=== Geciteerde tekst ===

15. De voorzieningenrechter zal daarom regelen dat in het kader van het vooronderzoek in de bodemprocedure aan het waterschap wordt verzocht om nader toe te lichten waarom volgens het waterschap de vaste verhoging van het stuwpeil tot NAP + 0,8 meter en de bovengrens van het stuwpeil bij ingebruikname van de waterberging tot NAP + 1,2 meter niet leiden tot (verdere) vernatting van en/of wateroverlast op de percelen van verzoekers, en zo nodig nader hydrologisch onderzoek hiernaar te doen. Het waterschap kan dan ook inhoudelijk reageren op de mogelijke oorzaak die verzoeker [verzoeker 1] aandraagt voor de vernatting van de percelen.
16. In het kader van regie in het vooronderzoek zal het waterschap tevens gevraagd worden om nader toe te lichten waarom het waterschap op het standpunt staat dat tegen het (deel)besluit tot verhoging van het stuwpeil geen beroep openstaat.

Beslissing

De rechtbank wijst het verzoek om voorlopige voorziening af.
Deze uitspraak is op 30 juni 2022 gedaan door mr. L.P. Hertsig, rechter, in aanwezigheid van mr. M.A. de Rooij, griffier.
De griffier is niet in de gelegenheid om de uitspraak te ondertekenen.
griffier rechter
Afschrift aangetekend verzonden aan partijen op:

Rechtsmiddel

Tegen deze uitspraak is geen hoger beroep mogelijk.

Bijlage

Waterwet
Artikel 1.1, eerste lid, definieert:
beheerder:bevoegd bestuursorgaan van het overheidslichaam dat belast is met beheer;
bergingsgebied:krachtens de Wet ruimtelijke ordening voor waterstaatkundige doeleinden bestemd gebied, niet zijnde een oppervlaktewaterlichaam of onderdeel daarvan, dat dient ter verruiming van de bergingscapaciteit van een of meer watersystemen en ook als bergingsgebied op de legger is opgenomen;
waterstaatswerk:oppervlaktewaterlichaam, bergingsgebied, waterkering of ondersteunend kunstwerk;
Artikel 5.2, eerste lid, bepaalt:
Een beheerder is verplicht voor daartoe aan te wijzen oppervlaktewater- of grondwater-lichamen onder zijn beheer één of meer peilbesluiten vast te stellen.
Uit het derde lid blijkt dat voor de regionale wateren de provincies wateren aanwijzen in de Verordening Water.
Artikel 5.4, eerste lid, bepaalt:
De aanleg of wijziging van een waterstaatswerk door of vanwege de beheerder geschiedt overeenkomstig een daartoe door hem vast te stellen projectplan. (…)

=== Aangeleverde gegevens ===

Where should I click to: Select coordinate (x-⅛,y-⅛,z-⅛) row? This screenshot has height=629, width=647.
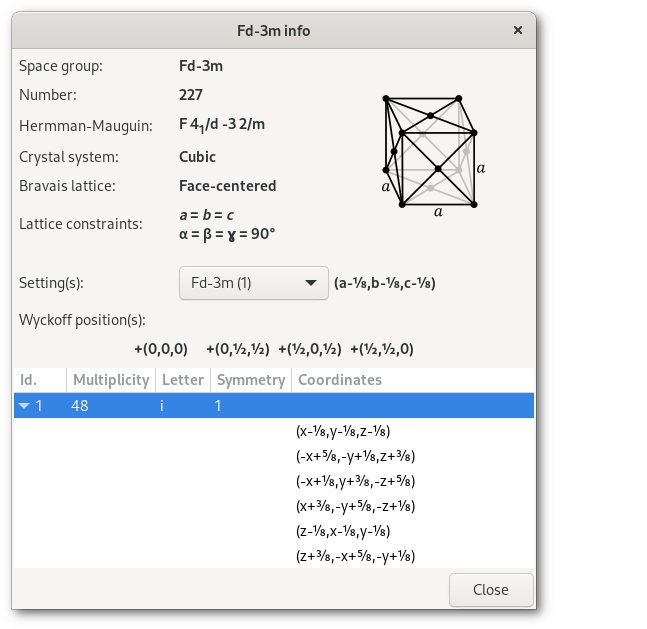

===
=== Aangeleverde gegevens ===

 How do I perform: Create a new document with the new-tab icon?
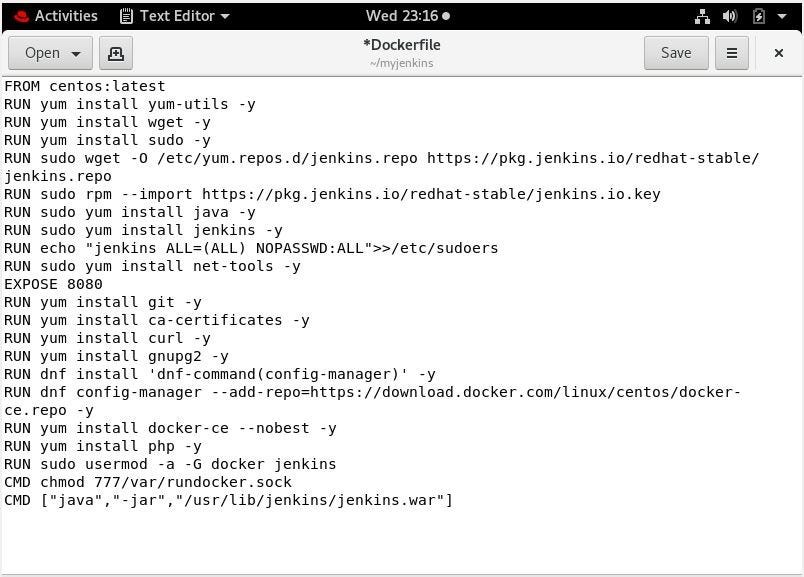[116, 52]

===
=== Aangeleverde gegevens ===

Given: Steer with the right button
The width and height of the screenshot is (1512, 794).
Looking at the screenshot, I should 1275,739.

===

# Opdrachten:
a) Beantwoord deze vragen over de geciteerde tekst:
(i) Op welke datum is de uitspraak gedaan?
(ii) Tot welke hoogte gaat de vaste verhoging van het stuwpeil?
(iii) Is tegen de uitspraak hoger beroep mogelijk?
b) Neem uit de geciteerde tekst het stuk van "Artikel 5.4, eerste" tot en met "stellen projectplan. (…)" over en zet daarin "uitvoeringsplan" in de plaats van "projectplan".

# Antwoorden:
a)
(i) Op 30 juni 2022.
(ii) Tot NAP + 0,8 meter.
(iii) Nee, hoger beroep is niet mogelijk.

b)
Artikel 5.4, eerste lid, bepaalt:
De aanleg of wijziging van een waterstaatswerk door of vanwege de beheerder geschiedt overeenkomstig een daartoe door hem vast te stellen uitvoeringsplan. (…)